* **YOUR TASKS**
[a] In the passage on Sterling's petition for judicial review, which court did Sterling file her petition in?
[b] Copy the passage on Sterling's petition for judicial review, everything from "Sterling filed a" down to "of the violation.".
[c] Write what follows the last sentence of the passage on Sterling's petition for judicial review.

* **GIVEN TEXT**
>>>>>

Sterling filed a petition for judicial review in the Circuit Court for Anne Arundel County. She argued that the ALJ's decision was legally incorrect because the employer's failure to follow its own rules and regulations was illegal and in violation of the Accardi doctrine and Maryland case law applying that doctrine to Maryland administrative agencies. The employer again countered that Sterling could only challenge her rejection on probation on legal and constitutional bases, that those were limited to actions that violated public policy or were the result of unlawful discrimination, that Sterling was not unlawfully discriminated against, and that public policy was not violated. In addition, the employer argued that Sterling failed to show that she was prejudiced as a result of the violation.

<<<<<

* **DATA LINES**

>>>>>

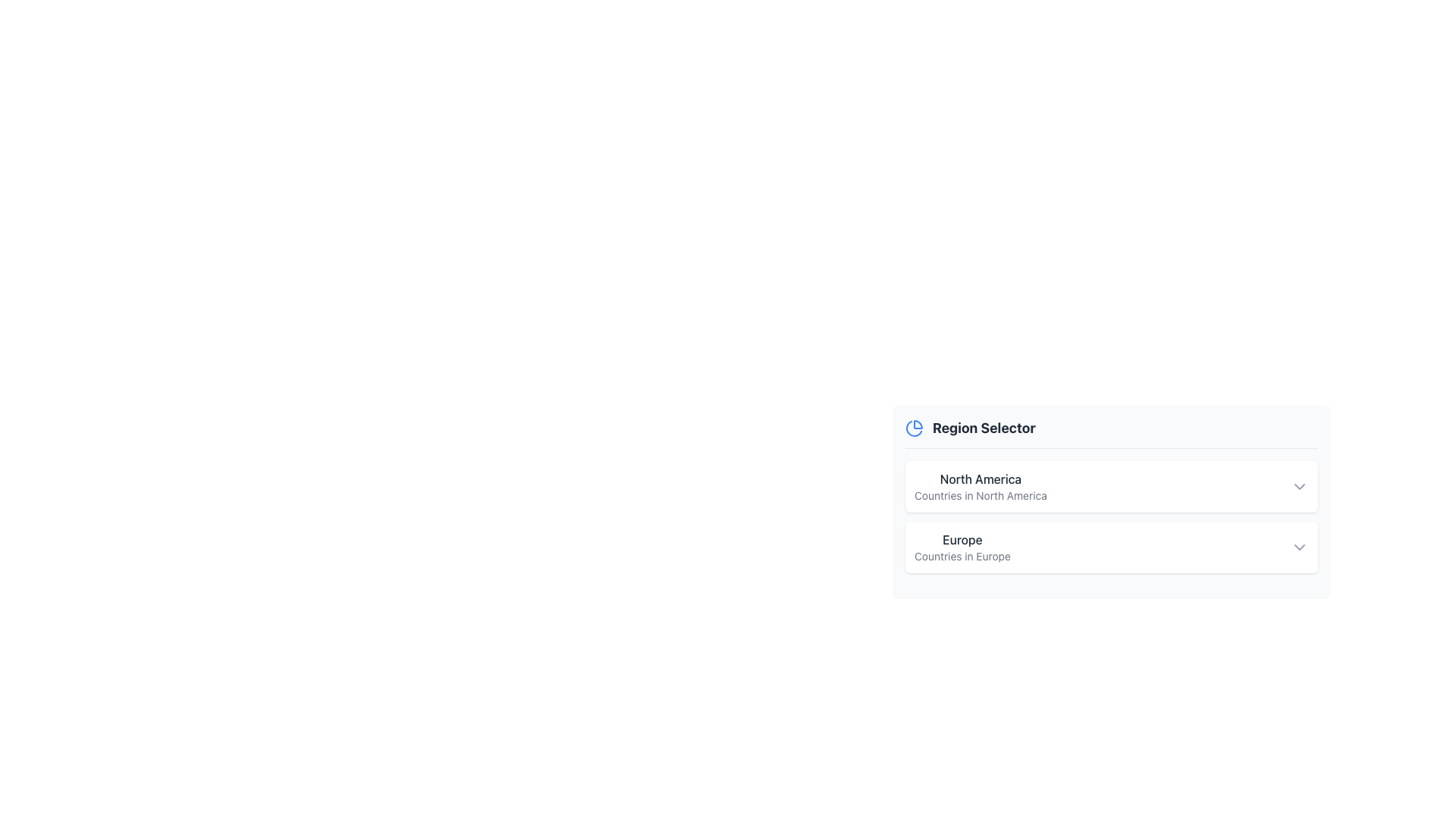 Image resolution: width=1456 pixels, height=819 pixels. I want to click on the 'North America' region option displayed in the static text of the region selector list, so click(981, 486).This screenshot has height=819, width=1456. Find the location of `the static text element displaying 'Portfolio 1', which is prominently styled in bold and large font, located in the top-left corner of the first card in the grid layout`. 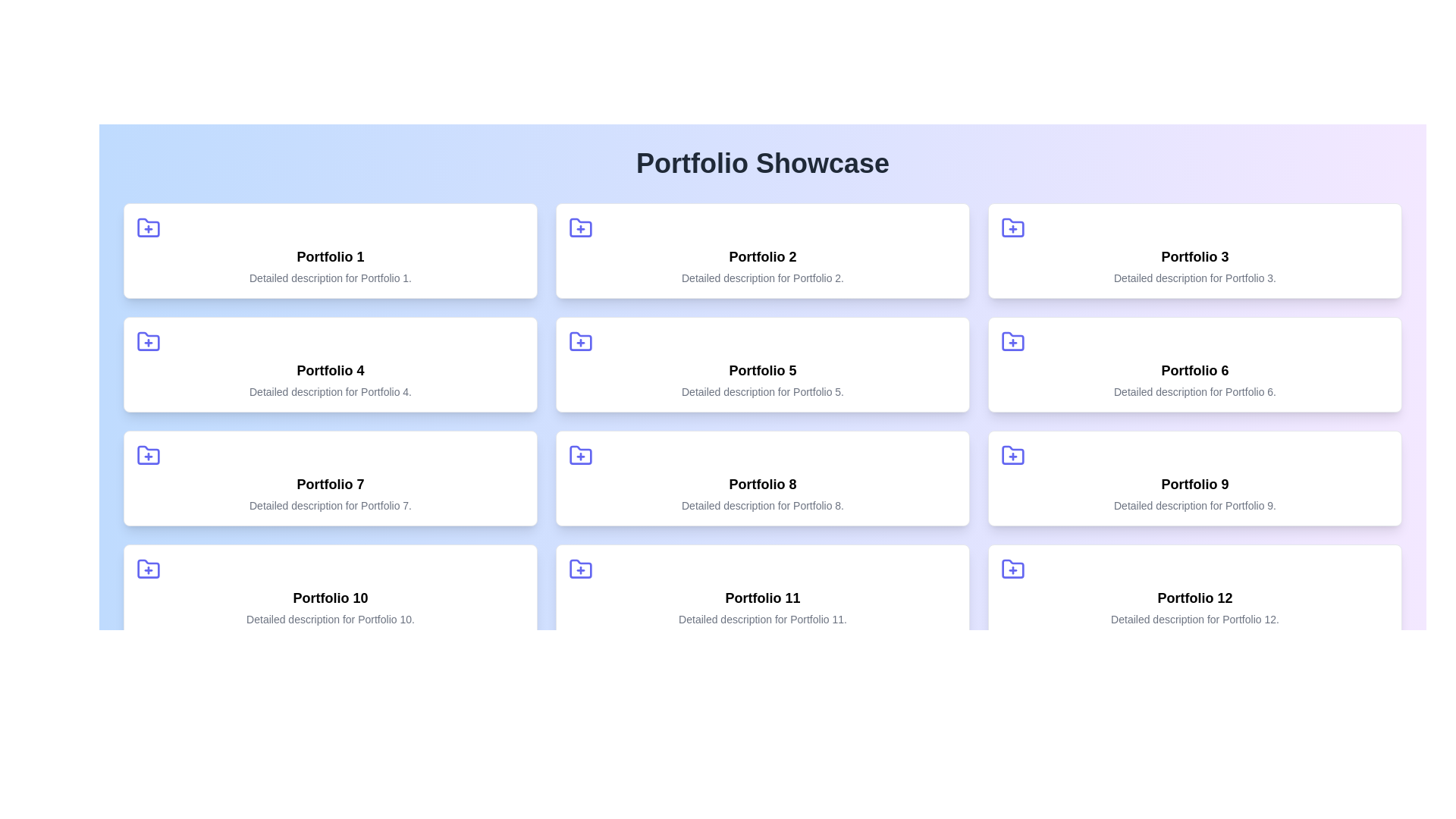

the static text element displaying 'Portfolio 1', which is prominently styled in bold and large font, located in the top-left corner of the first card in the grid layout is located at coordinates (330, 256).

<<<<<

* **OUTPUTS IN ORDER**
[a] The Circuit Court for Anne Arundel County.

[b]
Sterling filed a petition for judicial review in the Circuit Court for Anne Arundel County. She argued that the ALJ's decision was legally incorrect because the employer's failure to follow its own rules and regulations was illegal and in violation of the Accardi doctrine and Maryland case law applying that doctrine to Maryland administrative agencies. The employer again countered that Sterling could only challenge her rejection on probation on legal and constitutional bases, that those were limited to actions that violated public policy or were the result of unlawful discrimination, that Sterling was not unlawfully discriminated against, and that public policy was not violated. In addition, the employer argued that Sterling failed to show that she was prejudiced as a result of the violation.

[c]
In a written opinion and order, the circuit court affirmed the decision of the OAH. Relying on Bd. of Educ. of Anne Arundel Cty. v. Barbano, 45 Md.App. 27 (1980), the court concluded that the primary purpose of the regulations at issue was not to bestow benefits on probationary employees such as Sterling, but "to ensure the public interacts with competent and dedicated employees." Moreover, "the purpose of the rules in question is to provide a system for evaluating probationary employees and not to safeguard the rights of the probationary [Department] employees." The court also determined that the failure of the employer to evaluate Sterling's performance before rejecting her on probation "was not a failure to confer an important procedural benefit" on Sterling; rather it "was a failure in the 'ordinary transaction of business.'" The court held that Sterling was not prejudiced by the employer's failure to evaluate her performance because even if feedback had been provided, it "was overwhelmingly negative and ostensibly would have led to the same substantive outcome: a rejection of [Sterling] on initial probation."

With regard to Sterling's argument that the employer's notice of rejection was unreasonable because it was hand-delivered to her former address and sent to her personal email address, the court held that there was substantial evidence that Sterling received adequate notice and that she was not prejudiced by receipt of actual notice of her rejection on probation when she arrived at work on November 21, 2019. The court wrote that to "conclude that [the employer] missed the mark by 8 hours and thus the employee had irrevocably crossed the Rubicon from probationary employee to career service employee would be the triumph of literalism indeed."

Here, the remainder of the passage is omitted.